How the 4% Rule Works
The 4% rule is one of the most widely used retirement planning guidelines. The concept is simple: in your first year of retirement, withdraw 4% of your total portfolio value. In each subsequent year, adjust that amount for inflation. Based on historical data going back to 1926, this approach has a roughly 95% success rate over 30-year periods.
For example, with a $1,000,000 portfolio, you'd withdraw $40,000 in the first year ($3,333/month). If inflation is 3% that year, you'd withdraw $41,200 the following year. The remaining portfolio continues to grow through market returns, ideally outpacing your withdrawals.
The Formula
Monthly Income = Annual Income ÷ 12
Retirement Planning Tips
- Start with the "multiply by 25" rule — To find your target retirement number, multiply your desired annual spending by 25. Want $60,000/year? You need $1.5 million.
- Maximize tax-advantaged accounts — Max out your 401(k) ($23,500/year in 2025), then your Roth IRA ($7,000/year). The tax savings compound dramatically over decades.
- Keep fees under 0.20% — High fund fees silently erode your returns. A 1% fee vs. 0.05% fee on a $500,000 portfolio costs you over $200,000 in lost returns over 30 years.
- Consider the "bucket" strategy — Keep 1-2 years of expenses in cash, 3-5 years in bonds, and the rest in stocks. This prevents selling stocks during market downturns.
- Factor in Social Security — Social Security replaces roughly 40% of pre-retirement income for average earners. Delaying benefits to age 70 increases your monthly check by about 77% compared to claiming at 62.
Frequently Asked Questions
What is the 4% rule?
The 4% rule is a guideline that says you can withdraw 4% of your retirement portfolio in the first year, then adjust for inflation each year, and have a high probability (historically ~95%) of not running out of money over 30 years.

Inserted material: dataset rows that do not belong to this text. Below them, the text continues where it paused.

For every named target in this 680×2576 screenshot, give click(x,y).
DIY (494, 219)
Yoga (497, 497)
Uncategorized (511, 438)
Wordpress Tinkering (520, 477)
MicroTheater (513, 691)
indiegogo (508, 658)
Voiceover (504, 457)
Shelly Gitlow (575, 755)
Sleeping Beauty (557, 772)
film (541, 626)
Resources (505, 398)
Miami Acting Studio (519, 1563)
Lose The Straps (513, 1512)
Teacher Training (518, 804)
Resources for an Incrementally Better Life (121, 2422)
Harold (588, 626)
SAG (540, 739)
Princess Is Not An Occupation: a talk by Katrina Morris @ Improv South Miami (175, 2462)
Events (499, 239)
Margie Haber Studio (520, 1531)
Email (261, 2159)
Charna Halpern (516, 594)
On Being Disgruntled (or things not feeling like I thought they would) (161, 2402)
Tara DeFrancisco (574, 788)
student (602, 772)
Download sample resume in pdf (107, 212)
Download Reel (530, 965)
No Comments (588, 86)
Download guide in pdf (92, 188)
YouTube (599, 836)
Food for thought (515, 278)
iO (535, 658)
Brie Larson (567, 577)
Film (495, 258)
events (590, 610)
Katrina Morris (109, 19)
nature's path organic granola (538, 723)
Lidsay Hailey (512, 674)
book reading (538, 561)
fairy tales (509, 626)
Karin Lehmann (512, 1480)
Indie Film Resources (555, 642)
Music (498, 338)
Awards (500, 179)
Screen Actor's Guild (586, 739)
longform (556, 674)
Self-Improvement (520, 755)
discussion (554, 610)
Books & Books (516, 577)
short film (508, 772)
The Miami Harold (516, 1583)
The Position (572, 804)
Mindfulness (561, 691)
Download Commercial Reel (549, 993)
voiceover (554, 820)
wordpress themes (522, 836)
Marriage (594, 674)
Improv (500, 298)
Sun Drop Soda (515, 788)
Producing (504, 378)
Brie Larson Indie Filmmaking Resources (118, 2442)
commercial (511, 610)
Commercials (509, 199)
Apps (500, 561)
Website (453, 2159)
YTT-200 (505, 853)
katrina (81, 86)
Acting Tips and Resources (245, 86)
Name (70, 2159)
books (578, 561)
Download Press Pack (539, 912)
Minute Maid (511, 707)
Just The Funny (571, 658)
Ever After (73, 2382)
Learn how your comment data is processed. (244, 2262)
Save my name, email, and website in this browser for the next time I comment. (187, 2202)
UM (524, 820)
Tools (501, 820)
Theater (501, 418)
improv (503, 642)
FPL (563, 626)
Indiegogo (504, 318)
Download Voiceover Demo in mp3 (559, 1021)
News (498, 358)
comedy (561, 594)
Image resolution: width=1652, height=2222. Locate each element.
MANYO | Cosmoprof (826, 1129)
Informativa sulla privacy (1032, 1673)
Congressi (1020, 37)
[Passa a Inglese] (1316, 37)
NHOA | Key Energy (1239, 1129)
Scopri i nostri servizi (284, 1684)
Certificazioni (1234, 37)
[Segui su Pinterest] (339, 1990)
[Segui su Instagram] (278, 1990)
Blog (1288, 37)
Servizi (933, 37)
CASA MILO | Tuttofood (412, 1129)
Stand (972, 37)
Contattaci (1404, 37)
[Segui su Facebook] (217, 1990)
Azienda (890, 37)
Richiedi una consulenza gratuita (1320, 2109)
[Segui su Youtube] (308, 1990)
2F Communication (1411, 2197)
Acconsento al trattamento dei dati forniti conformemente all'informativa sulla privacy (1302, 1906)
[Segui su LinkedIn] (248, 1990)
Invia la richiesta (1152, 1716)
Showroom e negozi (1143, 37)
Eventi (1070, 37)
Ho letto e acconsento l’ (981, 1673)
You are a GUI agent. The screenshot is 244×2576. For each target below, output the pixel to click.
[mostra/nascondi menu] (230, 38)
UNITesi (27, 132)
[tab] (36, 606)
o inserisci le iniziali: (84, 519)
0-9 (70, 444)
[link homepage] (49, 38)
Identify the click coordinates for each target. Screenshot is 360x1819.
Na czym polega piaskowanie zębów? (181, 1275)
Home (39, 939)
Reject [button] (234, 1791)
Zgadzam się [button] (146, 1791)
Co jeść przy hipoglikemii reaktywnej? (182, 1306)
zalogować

It was developed by financial advisor William Bengen in 1994 based on historical stock and bond returns.
How much do I need to retire?
A common target is 25 times your annual expenses. If you spend $4,000/month ($48,000/year), you'd need approximately $1.2 million. This aligns with the 4% rule: $1.2M × 4% = $48,000/year. Adjust based on your desired lifestyle, expected Social Security, and risk tolerance.
Is the 4% rule still valid?
Recent research suggests the safe withdrawal rate may be closer to 3.3% to 3.5% given current market valuations and lower expected future returns. However, the 4% rule remains a useful starting point. Many retirees also adjust spending based on market conditions, which improves outcomes.
When should I start saving for retirement?
As early as possible. Thanks to compound interest, someone who invests $500/month starting at age 25 will have roughly $1.1 million by age 65 (assuming 7% returns). Starting at 35 with the same amount yields only about $500,000. A 10-year head start more than doubles the outcome.